*** Data for processing

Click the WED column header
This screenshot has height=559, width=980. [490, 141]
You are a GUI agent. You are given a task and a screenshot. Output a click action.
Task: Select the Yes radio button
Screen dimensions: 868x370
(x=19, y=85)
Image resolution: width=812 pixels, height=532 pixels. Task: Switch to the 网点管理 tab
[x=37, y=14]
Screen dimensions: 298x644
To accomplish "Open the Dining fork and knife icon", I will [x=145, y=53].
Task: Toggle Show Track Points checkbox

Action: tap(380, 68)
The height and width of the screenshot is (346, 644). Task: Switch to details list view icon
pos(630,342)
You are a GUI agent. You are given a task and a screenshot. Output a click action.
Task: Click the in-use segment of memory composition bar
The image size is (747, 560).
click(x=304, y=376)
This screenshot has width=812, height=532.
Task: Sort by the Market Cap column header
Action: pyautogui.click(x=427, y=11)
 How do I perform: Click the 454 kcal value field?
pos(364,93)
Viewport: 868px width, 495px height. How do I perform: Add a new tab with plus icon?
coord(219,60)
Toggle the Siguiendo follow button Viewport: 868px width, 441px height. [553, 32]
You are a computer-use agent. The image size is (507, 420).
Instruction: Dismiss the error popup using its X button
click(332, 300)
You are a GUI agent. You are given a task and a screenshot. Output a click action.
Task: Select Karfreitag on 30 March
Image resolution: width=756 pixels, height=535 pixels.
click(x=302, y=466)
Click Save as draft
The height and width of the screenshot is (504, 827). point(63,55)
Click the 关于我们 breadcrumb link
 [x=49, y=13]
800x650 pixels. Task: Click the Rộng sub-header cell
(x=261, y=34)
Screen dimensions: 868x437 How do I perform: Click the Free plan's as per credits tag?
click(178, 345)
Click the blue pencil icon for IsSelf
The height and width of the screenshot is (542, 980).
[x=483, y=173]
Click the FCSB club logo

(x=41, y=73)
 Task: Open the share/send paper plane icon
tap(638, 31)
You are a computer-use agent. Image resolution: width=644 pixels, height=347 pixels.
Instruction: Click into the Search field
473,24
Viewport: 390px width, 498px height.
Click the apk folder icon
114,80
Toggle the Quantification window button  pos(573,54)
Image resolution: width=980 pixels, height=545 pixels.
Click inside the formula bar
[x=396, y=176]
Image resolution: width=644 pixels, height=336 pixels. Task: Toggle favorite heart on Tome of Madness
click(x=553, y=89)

******

#### [Work instructions]
What's wanted here is every record, retyped exactly as shown above.

#### [Exercise answer]
Click the WED column header
This screenshot has height=559, width=980. [490, 141]
You are a GUI agent. You are given a task and a screenshot. Output a click action.
Task: Select the Yes radio button
Screen dimensions: 868x370
(x=19, y=85)
Image resolution: width=812 pixels, height=532 pixels. Task: Switch to the 网点管理 tab
[x=37, y=14]
Screen dimensions: 298x644
To accomplish "Open the Dining fork and knife icon", I will [x=145, y=53].
Task: Toggle Show Track Points checkbox

Action: tap(380, 68)
The height and width of the screenshot is (346, 644). Task: Switch to details list view icon
pos(630,342)
You are a GUI agent. You are given a task and a screenshot. Output a click action.
Task: Click the in-use segment of memory composition bar
The image size is (747, 560).
click(x=304, y=376)
This screenshot has width=812, height=532.
Task: Sort by the Market Cap column header
Action: pyautogui.click(x=427, y=11)
 How do I perform: Click the 454 kcal value field?
pos(364,93)
Viewport: 868px width, 495px height. How do I perform: Add a new tab with plus icon?
coord(219,60)
Toggle the Siguiendo follow button Viewport: 868px width, 441px height. [553, 32]
You are a computer-use agent. The image size is (507, 420).
Instruction: Dismiss the error popup using its X button
click(332, 300)
You are a GUI agent. You are given a task and a screenshot. Output a click action.
Task: Select Karfreitag on 30 March
Image resolution: width=756 pixels, height=535 pixels.
click(x=302, y=466)
Click Save as draft
The height and width of the screenshot is (504, 827). point(63,55)
Click the 关于我们 breadcrumb link
 [x=49, y=13]
800x650 pixels. Task: Click the Rộng sub-header cell
(x=261, y=34)
Screen dimensions: 868x437 How do I perform: Click the Free plan's as per credits tag?
click(178, 345)
Click the blue pencil icon for IsSelf
The height and width of the screenshot is (542, 980).
[x=483, y=173]
Click the FCSB club logo

(x=41, y=73)
 Task: Open the share/send paper plane icon
tap(638, 31)
You are a computer-use agent. Image resolution: width=644 pixels, height=347 pixels.
Instruction: Click into the Search field
473,24
Viewport: 390px width, 498px height.
Click the apk folder icon
114,80
Toggle the Quantification window button  pos(573,54)
Image resolution: width=980 pixels, height=545 pixels.
Click inside the formula bar
[x=396, y=176]
Image resolution: width=644 pixels, height=336 pixels. Task: Toggle favorite heart on Tome of Madness
click(x=553, y=89)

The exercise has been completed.